### GIVEN RECORDS
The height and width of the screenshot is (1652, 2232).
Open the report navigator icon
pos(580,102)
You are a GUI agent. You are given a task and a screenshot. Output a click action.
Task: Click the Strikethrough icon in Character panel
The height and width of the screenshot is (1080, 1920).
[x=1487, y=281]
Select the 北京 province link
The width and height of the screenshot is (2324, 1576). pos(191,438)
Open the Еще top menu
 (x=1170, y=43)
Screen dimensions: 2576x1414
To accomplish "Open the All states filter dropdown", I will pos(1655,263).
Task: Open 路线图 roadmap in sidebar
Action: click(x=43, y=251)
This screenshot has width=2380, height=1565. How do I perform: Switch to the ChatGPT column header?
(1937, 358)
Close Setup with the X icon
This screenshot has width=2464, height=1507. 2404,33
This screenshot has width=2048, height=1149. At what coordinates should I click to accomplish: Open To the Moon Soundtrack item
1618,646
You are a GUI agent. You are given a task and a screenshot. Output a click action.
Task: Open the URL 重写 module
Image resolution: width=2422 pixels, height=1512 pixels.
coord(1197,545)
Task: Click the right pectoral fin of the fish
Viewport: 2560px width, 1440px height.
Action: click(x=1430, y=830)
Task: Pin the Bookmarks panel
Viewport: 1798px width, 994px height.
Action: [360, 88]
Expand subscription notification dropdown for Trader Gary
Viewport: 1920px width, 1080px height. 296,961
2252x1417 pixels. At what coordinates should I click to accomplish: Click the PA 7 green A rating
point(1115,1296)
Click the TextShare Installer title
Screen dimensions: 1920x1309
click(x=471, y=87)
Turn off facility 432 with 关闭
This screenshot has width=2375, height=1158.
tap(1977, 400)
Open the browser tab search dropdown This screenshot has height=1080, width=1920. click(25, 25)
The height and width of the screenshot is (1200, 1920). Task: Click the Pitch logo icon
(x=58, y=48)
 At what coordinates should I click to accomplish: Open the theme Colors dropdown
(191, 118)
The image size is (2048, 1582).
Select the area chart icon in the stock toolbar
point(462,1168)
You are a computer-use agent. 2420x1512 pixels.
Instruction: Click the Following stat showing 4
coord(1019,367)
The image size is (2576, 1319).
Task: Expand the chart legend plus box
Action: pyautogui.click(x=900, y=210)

### WHAT TO WORK ON
Without altering a single word, transcribe the entries above.

### WRITTEN RESPONSE
The height and width of the screenshot is (1652, 2232).
Open the report navigator icon
pos(580,102)
You are a GUI agent. You are given a task and a screenshot. Output a click action.
Task: Click the Strikethrough icon in Character panel
The height and width of the screenshot is (1080, 1920).
[x=1487, y=281]
Select the 北京 province link
The width and height of the screenshot is (2324, 1576). pos(191,438)
Open the Еще top menu
 (x=1170, y=43)
Screen dimensions: 2576x1414
To accomplish "Open the All states filter dropdown", I will pos(1655,263).
Task: Open 路线图 roadmap in sidebar
Action: click(x=43, y=251)
This screenshot has width=2380, height=1565. How do I perform: Switch to the ChatGPT column header?
(1937, 358)
Close Setup with the X icon
This screenshot has width=2464, height=1507. 2404,33
This screenshot has width=2048, height=1149. At what coordinates should I click to accomplish: Open To the Moon Soundtrack item
1618,646
You are a GUI agent. You are given a task and a screenshot. Output a click action.
Task: Open the URL 重写 module
Image resolution: width=2422 pixels, height=1512 pixels.
coord(1197,545)
Task: Click the right pectoral fin of the fish
Viewport: 2560px width, 1440px height.
Action: click(x=1430, y=830)
Task: Pin the Bookmarks panel
Viewport: 1798px width, 994px height.
Action: [360, 88]
Expand subscription notification dropdown for Trader Gary
Viewport: 1920px width, 1080px height. 296,961
2252x1417 pixels. At what coordinates should I click to accomplish: Click the PA 7 green A rating
point(1115,1296)
Click the TextShare Installer title
Screen dimensions: 1920x1309
click(x=471, y=87)
Turn off facility 432 with 关闭
This screenshot has width=2375, height=1158.
tap(1977, 400)
Open the browser tab search dropdown This screenshot has height=1080, width=1920. click(25, 25)
The height and width of the screenshot is (1200, 1920). Task: Click the Pitch logo icon
(x=58, y=48)
 At what coordinates should I click to accomplish: Open the theme Colors dropdown
(191, 118)
The image size is (2048, 1582).
Select the area chart icon in the stock toolbar
point(462,1168)
You are a computer-use agent. 2420x1512 pixels.
Instruction: Click the Following stat showing 4
coord(1019,367)
The image size is (2576, 1319).
Task: Expand the chart legend plus box
Action: pyautogui.click(x=900, y=210)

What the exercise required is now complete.